I also think that some emotional avoidance patterns can be attributed to colonial mentality (i.e. internalized self-hatred or self-denial; favoring Spanish, Chinese, U.S. or other colonizers’ values). “In Color” is 1000% my favorite piece in the book. It’s about my experience of grief, which combines humor with “serious” topics in a way that may feel weird; the complexities and ironies of grief are central to the story, and I’m interested in how readers will navigate all of those feelings.

IE: Your goal was to publish this book for your 25th birthday. What are your next projects for your next birthday or are in the works?

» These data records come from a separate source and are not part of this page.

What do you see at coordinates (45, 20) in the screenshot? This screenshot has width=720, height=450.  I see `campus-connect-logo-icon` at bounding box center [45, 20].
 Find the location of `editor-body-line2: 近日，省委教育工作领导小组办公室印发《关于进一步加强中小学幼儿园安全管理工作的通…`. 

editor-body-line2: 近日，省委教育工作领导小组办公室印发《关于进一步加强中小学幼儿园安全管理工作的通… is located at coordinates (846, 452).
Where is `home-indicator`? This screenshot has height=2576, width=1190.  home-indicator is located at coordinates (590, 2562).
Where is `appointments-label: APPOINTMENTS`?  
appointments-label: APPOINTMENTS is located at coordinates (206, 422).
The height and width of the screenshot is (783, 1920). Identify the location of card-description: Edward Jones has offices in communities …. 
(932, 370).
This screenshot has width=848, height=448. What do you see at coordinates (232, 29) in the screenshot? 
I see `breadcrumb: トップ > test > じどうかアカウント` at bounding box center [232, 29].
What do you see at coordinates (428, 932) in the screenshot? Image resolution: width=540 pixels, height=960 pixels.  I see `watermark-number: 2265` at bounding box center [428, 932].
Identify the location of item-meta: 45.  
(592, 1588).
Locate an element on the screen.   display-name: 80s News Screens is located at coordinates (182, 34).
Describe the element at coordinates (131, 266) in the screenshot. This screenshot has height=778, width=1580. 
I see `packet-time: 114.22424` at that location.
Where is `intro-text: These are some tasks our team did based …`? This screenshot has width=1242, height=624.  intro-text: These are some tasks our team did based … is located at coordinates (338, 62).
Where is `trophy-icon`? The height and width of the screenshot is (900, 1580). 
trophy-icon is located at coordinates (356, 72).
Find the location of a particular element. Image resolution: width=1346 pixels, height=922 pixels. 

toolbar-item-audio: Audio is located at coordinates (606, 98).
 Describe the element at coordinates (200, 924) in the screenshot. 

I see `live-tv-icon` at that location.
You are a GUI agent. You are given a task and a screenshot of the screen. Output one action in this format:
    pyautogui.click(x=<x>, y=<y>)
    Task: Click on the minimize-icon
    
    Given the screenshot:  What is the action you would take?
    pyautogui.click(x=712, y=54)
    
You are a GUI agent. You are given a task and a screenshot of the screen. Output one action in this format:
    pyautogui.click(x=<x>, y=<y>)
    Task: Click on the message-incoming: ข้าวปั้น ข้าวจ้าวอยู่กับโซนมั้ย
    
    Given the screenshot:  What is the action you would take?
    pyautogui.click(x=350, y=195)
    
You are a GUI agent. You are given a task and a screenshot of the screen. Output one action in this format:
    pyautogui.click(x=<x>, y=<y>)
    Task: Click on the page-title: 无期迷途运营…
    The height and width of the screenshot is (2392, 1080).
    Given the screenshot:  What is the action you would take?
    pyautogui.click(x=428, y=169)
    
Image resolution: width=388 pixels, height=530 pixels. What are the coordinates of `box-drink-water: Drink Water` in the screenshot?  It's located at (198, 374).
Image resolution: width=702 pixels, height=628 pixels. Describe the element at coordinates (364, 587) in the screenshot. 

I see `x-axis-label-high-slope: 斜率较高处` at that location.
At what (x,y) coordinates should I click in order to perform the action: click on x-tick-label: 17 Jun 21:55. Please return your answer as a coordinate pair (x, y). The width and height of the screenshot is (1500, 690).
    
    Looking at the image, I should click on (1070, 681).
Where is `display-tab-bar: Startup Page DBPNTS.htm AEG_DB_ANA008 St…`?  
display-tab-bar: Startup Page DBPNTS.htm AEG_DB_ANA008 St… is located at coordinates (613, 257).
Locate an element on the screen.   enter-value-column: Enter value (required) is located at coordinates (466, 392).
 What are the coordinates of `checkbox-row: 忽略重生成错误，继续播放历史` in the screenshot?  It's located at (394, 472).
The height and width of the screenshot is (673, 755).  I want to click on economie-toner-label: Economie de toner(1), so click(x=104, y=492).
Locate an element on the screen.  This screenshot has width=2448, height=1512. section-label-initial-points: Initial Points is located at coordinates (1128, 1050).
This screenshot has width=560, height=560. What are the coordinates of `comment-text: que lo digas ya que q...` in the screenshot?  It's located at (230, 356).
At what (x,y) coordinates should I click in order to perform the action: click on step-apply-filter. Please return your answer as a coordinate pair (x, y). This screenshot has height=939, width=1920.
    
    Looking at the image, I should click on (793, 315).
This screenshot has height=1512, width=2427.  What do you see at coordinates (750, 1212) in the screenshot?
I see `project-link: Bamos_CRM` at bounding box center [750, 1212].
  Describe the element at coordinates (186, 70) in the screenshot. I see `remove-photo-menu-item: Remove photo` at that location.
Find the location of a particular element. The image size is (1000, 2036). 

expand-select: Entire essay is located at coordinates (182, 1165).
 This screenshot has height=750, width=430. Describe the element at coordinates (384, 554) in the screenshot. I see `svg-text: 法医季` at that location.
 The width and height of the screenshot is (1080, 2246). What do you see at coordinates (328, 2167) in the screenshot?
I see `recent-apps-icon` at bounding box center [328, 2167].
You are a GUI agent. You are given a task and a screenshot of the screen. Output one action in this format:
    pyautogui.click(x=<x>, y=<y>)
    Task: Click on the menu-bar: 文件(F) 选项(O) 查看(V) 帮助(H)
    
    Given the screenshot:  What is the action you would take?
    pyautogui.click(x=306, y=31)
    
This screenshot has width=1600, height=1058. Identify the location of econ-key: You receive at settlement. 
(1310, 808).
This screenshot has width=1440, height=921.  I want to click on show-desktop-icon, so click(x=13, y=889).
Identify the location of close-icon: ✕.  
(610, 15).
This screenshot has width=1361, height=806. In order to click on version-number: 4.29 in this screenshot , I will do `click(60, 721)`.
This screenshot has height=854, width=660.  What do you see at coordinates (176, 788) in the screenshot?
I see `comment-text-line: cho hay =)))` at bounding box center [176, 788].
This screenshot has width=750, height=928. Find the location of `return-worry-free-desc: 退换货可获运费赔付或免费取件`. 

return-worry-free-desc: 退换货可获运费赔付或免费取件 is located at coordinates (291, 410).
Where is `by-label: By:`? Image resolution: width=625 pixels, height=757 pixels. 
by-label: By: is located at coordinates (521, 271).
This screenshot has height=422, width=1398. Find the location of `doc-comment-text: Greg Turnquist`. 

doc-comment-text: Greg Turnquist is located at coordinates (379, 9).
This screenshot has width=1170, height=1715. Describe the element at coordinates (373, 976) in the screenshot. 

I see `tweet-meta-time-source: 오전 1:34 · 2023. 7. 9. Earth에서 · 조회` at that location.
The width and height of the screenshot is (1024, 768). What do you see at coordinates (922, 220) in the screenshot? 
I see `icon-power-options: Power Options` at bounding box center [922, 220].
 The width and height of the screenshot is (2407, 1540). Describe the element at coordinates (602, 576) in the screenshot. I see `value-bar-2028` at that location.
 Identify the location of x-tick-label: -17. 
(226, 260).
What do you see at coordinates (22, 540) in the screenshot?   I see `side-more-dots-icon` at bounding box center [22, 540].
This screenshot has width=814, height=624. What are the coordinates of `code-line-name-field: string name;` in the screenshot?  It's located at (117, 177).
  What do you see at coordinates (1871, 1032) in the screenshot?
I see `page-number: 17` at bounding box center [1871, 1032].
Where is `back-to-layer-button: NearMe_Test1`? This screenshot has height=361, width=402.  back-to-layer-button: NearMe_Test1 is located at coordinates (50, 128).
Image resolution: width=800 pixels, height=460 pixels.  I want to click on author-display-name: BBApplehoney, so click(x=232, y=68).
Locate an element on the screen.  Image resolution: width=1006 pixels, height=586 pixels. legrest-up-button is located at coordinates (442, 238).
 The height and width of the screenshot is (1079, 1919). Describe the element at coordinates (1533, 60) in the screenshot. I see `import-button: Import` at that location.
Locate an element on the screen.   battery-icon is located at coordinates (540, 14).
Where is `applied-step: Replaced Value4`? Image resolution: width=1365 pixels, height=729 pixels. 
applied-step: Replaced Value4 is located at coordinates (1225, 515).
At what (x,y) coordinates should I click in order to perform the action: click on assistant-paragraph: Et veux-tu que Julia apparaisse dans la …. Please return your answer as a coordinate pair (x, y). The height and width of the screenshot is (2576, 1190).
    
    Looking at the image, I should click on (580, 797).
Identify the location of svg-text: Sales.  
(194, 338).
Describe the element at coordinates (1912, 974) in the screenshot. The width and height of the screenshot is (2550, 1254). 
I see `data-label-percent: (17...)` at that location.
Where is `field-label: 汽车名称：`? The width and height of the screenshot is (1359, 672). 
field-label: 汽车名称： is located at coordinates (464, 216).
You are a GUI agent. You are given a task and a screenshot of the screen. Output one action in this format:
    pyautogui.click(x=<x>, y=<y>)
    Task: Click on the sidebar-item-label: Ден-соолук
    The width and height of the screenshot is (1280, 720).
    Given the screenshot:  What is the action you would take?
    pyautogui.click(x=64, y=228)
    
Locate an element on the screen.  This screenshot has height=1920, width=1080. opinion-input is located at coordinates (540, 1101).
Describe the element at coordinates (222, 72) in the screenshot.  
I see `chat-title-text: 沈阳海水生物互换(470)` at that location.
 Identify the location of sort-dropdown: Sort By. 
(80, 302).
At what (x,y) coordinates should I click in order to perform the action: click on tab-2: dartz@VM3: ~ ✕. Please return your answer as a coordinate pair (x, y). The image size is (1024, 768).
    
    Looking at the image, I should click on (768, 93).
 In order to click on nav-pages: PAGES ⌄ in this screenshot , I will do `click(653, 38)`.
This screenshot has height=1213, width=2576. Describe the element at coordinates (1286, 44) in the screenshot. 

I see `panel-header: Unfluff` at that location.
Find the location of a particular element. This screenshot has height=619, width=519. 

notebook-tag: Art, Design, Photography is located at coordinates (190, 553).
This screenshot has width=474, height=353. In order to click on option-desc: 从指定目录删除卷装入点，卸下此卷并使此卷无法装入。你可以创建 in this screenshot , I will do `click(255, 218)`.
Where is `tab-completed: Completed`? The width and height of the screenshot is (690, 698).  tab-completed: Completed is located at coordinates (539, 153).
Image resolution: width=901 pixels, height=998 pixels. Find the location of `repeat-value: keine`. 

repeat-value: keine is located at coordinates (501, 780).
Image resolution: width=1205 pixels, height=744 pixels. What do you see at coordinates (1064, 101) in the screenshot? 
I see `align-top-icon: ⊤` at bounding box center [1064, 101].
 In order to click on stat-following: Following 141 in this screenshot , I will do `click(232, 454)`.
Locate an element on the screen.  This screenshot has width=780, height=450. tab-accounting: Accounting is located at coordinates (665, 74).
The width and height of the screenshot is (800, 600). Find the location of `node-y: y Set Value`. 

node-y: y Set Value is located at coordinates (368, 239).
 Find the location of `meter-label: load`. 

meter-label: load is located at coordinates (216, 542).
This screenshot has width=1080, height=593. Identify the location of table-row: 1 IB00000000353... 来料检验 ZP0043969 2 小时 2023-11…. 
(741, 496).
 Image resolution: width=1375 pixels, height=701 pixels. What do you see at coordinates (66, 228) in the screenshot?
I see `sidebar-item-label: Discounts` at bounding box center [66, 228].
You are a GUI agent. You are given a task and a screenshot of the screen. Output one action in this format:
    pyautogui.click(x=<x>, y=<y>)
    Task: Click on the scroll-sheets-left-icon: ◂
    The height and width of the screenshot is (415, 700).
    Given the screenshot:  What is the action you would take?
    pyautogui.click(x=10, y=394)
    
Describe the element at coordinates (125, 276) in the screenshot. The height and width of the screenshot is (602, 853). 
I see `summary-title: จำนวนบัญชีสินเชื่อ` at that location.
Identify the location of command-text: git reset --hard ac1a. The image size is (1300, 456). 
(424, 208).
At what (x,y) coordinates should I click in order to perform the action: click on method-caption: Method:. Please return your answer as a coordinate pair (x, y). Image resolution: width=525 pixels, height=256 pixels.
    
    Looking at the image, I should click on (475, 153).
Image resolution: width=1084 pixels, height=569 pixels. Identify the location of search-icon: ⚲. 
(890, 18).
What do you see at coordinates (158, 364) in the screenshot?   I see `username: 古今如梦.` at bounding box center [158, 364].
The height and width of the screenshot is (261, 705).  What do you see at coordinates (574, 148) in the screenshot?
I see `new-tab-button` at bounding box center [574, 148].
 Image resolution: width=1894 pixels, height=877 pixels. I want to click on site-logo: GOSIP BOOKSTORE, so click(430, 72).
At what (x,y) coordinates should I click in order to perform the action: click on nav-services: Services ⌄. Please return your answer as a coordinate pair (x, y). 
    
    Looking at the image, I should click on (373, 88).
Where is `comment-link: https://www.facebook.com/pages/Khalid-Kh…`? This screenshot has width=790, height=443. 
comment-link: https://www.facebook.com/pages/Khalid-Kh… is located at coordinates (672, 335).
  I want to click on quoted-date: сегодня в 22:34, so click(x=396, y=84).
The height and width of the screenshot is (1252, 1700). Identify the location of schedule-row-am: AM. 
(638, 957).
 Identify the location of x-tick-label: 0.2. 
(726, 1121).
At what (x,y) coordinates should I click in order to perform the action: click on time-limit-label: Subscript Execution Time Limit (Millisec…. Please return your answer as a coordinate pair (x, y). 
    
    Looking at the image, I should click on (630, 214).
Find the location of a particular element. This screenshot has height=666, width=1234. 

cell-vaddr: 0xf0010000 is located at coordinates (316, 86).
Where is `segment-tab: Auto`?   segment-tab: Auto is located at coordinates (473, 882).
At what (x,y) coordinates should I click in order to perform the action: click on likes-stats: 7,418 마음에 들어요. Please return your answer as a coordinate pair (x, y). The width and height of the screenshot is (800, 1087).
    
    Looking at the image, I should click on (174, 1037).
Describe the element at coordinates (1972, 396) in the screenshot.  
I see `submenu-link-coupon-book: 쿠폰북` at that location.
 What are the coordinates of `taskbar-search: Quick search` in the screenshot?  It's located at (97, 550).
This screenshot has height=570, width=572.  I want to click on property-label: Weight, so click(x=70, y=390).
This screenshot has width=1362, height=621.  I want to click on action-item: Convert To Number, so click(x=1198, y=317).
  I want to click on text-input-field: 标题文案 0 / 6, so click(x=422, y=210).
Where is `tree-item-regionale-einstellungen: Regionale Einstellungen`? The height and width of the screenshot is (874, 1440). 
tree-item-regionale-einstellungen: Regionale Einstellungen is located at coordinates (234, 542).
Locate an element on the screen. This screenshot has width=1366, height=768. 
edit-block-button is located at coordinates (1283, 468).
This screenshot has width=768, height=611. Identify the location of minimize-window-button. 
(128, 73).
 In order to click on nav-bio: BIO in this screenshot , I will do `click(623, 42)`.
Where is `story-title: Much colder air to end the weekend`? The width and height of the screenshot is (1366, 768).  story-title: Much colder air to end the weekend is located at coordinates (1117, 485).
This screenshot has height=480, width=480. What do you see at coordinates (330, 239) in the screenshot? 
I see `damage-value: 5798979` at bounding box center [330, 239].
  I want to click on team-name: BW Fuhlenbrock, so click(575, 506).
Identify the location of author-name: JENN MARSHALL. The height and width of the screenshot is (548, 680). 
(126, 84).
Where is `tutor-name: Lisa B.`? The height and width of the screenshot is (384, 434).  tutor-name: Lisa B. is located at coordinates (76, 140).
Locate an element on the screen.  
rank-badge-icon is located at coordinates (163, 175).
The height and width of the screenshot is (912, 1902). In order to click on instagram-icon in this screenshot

AM: I have a Google Drive “Unfinished Writing” folder with dozens of drafts, and most of them are about aswang (evil shape-shifting beings from Philippine folklore). I’m developing short stories, short films, and visual art that portray aswang with softer aesthetics, take aswang outside the horror genre, and complicate people’s ideas of what’s actually “evil”—partly based on my personal experiences. 

I want this work to challenge today’s Western ideas of gender, which forces beings and bodies into fixed identities; many QT2BIPOC (queer, trans, and Two-Spirit Black, Indigenous, and people of color) including myself don’t experience our bodies or express ourselves in this way, and I think more gender-expansive stories, especially from Black people and Indigenous people and people of color, welcomes more possibilities for everyone. 

My lifelong projects are healing, being a good friend, and bringing all the many forms of collective liberation to the present moment.